Do you use a smartphone or tablet app for asthma?


Researchers from Imperial College London are carrying out research into how and why people like you use an app for their asthma. The research aims to help doctors advise people with asthma about which apps to choose as well as help improve the design of apps for asthma.

The study is open to adults based in the UK. If you'd like to find out more, please visit:

It doesn't matter if you've been using an app for a while, or if you've just started using one. If you know someone who does use an app, please pass this on.



6 Replies

  • No, sorry, I don't. I only use apps on my iPad when they're necessary for websites like Netflix. Other than that I'm old fashioned and prefer paper.


  • Why is there one out there that will cure it? If so I would use it. Not really sure what you mean by an app for asthma.

    I have a few bain cells missing now, died of oxygen starvation.

  • Sorry I only know what is written abaove - have you tried the link?

  • Teenagers might know, is there an asthma forum for that age group? But they might not find it cool so I don't know.

    I also wonder what it would do. Maybe the pollen forecast? I don't think I'd want an app for any illness, condition or whatever.

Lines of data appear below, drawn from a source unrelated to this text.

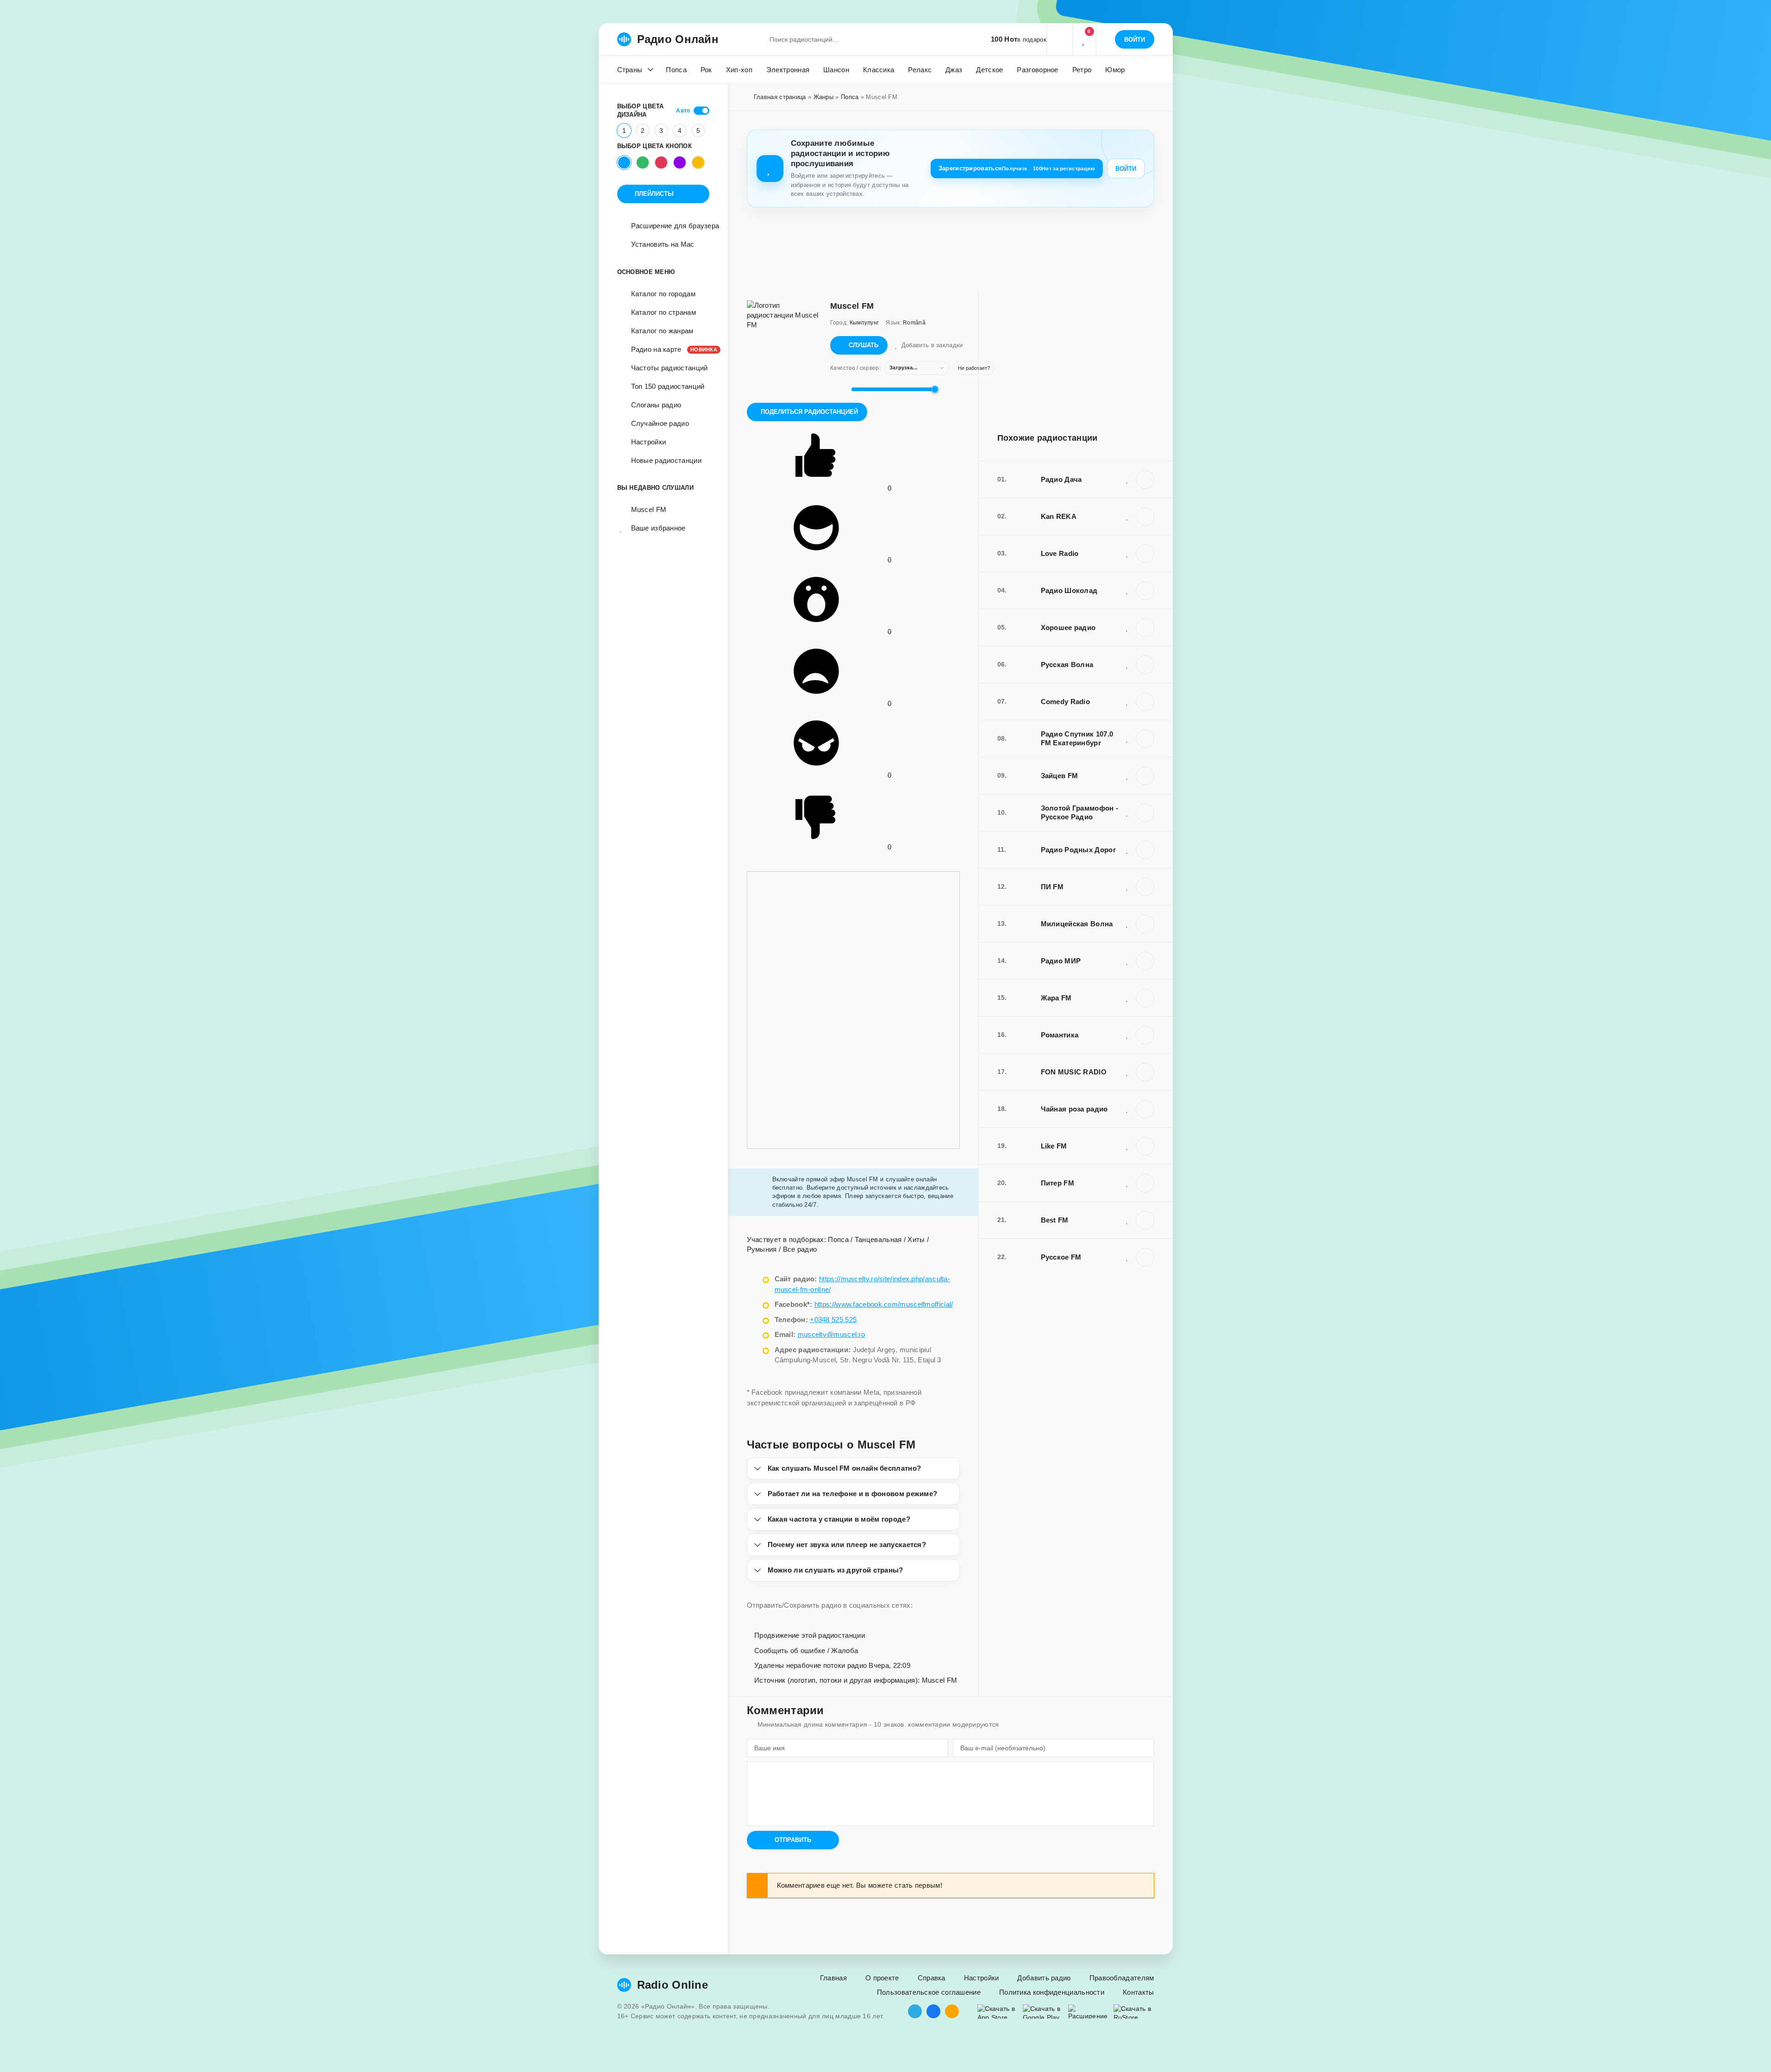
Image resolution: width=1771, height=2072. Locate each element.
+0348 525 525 (833, 1319)
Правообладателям (1121, 1978)
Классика (878, 70)
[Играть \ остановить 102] (1145, 1220)
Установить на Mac (663, 244)
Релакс (920, 70)
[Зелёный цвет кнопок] (643, 162)
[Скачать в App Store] (997, 2011)
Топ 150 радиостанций (668, 386)
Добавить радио (1043, 1978)
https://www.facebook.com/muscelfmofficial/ (883, 1304)
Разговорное (1037, 70)
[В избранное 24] (1127, 1034)
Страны (630, 70)
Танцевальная (878, 1239)
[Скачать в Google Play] (1043, 2011)
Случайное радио (660, 423)
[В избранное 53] (1127, 1182)
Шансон (836, 70)
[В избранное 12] (1127, 960)
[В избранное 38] (1127, 849)
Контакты (1138, 1992)
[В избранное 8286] (1127, 738)
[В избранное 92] (1127, 812)
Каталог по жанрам (662, 331)
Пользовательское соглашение (929, 1992)
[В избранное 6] (1127, 590)
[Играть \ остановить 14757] (1145, 516)
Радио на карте (670, 349)
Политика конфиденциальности (1051, 1992)
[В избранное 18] (1127, 627)
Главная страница (780, 97)
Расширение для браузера (675, 226)
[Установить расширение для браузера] (1088, 2011)
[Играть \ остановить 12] (1145, 961)
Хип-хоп (739, 70)
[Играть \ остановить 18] (1145, 627)
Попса (676, 70)
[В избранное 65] (1127, 1256)
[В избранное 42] (1127, 775)
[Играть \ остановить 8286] (1145, 739)
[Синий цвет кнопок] (624, 162)
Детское (989, 70)
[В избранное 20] (1127, 1145)
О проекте (882, 1978)
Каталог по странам (663, 312)
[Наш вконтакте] (933, 2011)
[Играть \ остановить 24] (1145, 1035)
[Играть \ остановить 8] (1145, 664)
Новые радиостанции (666, 460)
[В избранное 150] (1127, 1108)
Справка (931, 1978)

  • A quick search reveals quite a few Asthma apps out there. They seem to keep people on time taking the meds and things like that. I didn't dig too deep as I don't have asthma but a sufferer might find them useful.


  • Hi,

    My name's Kit and I'm the researcher from Imperial leading this project. If you have any questions about the project I'm very happy to answer them.

    Thanks to everyone who's commented.

    @alwayssmiling - by an 'app' we mean software you can put on your mobile phone to add functions, for example a diary to store your peak flow readings.

    @koala - it's a good suggestion about teenagers. There are quite a few apps out there, including pollen forecasts (mostly US-based), but also diaries, a place to keep your asthma action plan, and trackers for figuring out when your inhaler is running low.

    If you know anyone who you think might be using an app for their asthma then we'd be very grateful if you let them know about the study.